__EXERCISE OBJECTIVE__:
Quote the listing word for word, from the line containing "You are a computer-use agent. 707x546 pixels." to the line containing "click(938, 250)", and stop there.

__DATA ENTRIES__:
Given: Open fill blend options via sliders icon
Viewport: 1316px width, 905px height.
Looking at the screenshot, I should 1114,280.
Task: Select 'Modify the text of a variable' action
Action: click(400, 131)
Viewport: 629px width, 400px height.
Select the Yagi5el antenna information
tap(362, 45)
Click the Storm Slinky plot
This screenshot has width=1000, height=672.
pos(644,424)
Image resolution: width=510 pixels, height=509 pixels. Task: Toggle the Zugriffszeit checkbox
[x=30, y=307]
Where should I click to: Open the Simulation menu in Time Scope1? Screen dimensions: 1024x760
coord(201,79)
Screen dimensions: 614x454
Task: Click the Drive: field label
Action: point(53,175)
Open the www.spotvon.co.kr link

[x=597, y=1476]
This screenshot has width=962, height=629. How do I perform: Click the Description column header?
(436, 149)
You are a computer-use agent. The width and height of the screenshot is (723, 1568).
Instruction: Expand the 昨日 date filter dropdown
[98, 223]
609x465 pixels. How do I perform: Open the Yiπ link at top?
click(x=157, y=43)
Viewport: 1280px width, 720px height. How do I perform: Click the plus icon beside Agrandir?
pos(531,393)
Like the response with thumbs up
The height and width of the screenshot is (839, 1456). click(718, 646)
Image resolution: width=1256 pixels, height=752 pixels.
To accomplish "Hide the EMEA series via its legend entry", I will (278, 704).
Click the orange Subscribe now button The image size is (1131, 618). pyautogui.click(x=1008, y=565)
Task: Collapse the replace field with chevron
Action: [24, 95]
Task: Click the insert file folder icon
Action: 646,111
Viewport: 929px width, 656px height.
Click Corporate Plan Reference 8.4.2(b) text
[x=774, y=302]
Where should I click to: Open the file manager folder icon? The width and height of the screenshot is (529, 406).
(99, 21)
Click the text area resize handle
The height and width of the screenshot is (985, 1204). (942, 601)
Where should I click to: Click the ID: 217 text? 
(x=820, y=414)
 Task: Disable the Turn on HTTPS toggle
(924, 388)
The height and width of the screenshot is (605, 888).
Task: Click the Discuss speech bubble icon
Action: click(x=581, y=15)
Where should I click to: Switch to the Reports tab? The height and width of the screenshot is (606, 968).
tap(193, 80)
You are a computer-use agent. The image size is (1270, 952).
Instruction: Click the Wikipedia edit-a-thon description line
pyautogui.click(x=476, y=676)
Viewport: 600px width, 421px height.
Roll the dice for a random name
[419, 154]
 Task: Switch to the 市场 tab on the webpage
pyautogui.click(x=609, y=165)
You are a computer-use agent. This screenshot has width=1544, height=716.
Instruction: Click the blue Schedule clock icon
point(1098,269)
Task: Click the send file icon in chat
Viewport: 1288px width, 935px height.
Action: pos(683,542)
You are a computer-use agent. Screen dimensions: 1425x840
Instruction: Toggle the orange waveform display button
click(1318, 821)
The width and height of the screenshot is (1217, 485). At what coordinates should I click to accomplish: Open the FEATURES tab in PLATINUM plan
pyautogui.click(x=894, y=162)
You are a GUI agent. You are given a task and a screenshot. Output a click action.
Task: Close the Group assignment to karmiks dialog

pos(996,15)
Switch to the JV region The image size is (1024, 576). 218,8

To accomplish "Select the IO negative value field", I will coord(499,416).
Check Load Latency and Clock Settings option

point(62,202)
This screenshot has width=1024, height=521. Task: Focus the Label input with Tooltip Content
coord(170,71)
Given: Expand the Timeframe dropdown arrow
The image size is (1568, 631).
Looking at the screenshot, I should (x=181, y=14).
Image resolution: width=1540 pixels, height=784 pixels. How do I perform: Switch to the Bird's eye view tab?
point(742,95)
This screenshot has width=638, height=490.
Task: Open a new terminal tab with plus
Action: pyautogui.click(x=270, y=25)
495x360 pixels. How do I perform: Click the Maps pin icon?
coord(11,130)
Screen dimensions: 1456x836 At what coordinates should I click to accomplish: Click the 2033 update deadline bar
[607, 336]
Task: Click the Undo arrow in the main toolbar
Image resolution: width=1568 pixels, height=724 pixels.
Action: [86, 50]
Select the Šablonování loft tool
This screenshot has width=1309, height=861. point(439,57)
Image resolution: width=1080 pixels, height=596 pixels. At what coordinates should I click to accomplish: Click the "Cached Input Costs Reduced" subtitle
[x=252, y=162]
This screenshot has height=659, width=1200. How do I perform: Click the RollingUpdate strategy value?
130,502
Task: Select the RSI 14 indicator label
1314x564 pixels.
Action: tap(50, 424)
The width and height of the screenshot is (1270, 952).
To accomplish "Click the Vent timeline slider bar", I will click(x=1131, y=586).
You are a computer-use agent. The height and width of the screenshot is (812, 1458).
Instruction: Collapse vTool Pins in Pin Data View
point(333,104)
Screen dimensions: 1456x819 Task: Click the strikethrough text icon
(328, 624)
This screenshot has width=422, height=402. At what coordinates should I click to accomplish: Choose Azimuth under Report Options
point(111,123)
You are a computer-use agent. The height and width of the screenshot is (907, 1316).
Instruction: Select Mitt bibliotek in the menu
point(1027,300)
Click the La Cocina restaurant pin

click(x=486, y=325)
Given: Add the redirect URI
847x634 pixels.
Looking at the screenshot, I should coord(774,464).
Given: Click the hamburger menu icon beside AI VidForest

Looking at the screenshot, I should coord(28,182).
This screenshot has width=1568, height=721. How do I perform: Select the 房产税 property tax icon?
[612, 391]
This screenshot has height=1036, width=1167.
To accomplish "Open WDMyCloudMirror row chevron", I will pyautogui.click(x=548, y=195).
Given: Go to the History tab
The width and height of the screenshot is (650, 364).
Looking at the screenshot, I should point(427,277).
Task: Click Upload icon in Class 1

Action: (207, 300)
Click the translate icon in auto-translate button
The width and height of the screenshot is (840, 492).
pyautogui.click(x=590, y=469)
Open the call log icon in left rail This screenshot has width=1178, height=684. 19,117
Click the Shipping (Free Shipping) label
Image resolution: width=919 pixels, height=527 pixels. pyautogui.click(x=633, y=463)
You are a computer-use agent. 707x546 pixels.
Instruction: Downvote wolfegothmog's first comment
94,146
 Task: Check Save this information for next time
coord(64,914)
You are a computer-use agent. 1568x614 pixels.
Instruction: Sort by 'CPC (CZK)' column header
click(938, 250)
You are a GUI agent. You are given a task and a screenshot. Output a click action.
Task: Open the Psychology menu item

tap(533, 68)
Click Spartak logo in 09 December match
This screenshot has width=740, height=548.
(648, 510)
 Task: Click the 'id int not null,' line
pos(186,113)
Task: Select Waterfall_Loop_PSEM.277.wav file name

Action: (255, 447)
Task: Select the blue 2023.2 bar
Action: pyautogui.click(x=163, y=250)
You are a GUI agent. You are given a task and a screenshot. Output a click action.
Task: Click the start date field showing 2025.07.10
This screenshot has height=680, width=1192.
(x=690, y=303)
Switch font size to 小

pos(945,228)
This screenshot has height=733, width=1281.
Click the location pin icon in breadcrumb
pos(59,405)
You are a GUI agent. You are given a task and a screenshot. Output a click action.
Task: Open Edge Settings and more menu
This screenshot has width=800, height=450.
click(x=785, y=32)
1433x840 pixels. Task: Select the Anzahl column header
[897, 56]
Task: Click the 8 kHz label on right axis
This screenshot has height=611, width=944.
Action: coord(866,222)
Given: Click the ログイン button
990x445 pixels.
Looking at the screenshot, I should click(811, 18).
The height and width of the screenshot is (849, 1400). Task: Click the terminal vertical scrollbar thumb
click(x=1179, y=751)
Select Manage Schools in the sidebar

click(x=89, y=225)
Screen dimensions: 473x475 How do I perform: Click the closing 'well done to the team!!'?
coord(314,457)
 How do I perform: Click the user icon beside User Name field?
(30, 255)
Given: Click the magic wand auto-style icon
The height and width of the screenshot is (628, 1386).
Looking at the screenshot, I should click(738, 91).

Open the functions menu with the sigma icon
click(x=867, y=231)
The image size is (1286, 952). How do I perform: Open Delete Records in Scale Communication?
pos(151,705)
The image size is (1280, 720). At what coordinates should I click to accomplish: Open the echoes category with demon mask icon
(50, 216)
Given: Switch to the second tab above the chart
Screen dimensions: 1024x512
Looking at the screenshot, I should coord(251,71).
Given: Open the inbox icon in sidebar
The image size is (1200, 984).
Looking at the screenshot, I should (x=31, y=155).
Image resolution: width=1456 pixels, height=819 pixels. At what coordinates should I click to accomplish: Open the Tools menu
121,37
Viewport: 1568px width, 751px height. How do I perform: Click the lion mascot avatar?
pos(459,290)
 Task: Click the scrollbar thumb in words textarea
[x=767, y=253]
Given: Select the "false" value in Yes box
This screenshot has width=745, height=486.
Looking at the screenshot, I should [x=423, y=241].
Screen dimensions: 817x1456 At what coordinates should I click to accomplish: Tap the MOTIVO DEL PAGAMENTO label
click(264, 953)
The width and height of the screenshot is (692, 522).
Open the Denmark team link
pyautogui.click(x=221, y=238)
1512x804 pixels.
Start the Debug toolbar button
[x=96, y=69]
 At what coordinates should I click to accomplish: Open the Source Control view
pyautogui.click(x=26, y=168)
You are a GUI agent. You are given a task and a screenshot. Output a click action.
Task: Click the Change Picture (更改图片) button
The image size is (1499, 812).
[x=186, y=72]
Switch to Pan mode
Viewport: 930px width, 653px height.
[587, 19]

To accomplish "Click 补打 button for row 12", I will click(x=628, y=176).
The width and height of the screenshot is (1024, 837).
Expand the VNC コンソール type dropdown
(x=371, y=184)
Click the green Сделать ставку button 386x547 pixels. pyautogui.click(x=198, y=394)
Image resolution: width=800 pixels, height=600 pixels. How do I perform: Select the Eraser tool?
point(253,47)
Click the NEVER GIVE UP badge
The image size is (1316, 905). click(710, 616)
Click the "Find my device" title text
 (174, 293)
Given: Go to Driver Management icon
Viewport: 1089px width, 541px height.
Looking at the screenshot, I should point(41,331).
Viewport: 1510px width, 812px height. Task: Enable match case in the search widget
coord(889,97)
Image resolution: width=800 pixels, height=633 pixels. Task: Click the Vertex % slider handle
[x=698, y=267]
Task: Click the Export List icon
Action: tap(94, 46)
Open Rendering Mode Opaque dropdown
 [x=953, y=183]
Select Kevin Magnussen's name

__RESULT__:
You are a computer-use agent. 707x546 pixels.
Instruction: Downvote wolfegothmog's first comment
94,146
 Task: Check Save this information for next time
coord(64,914)
You are a computer-use agent. 1568x614 pixels.
Instruction: Sort by 'CPC (CZK)' column header
click(938, 250)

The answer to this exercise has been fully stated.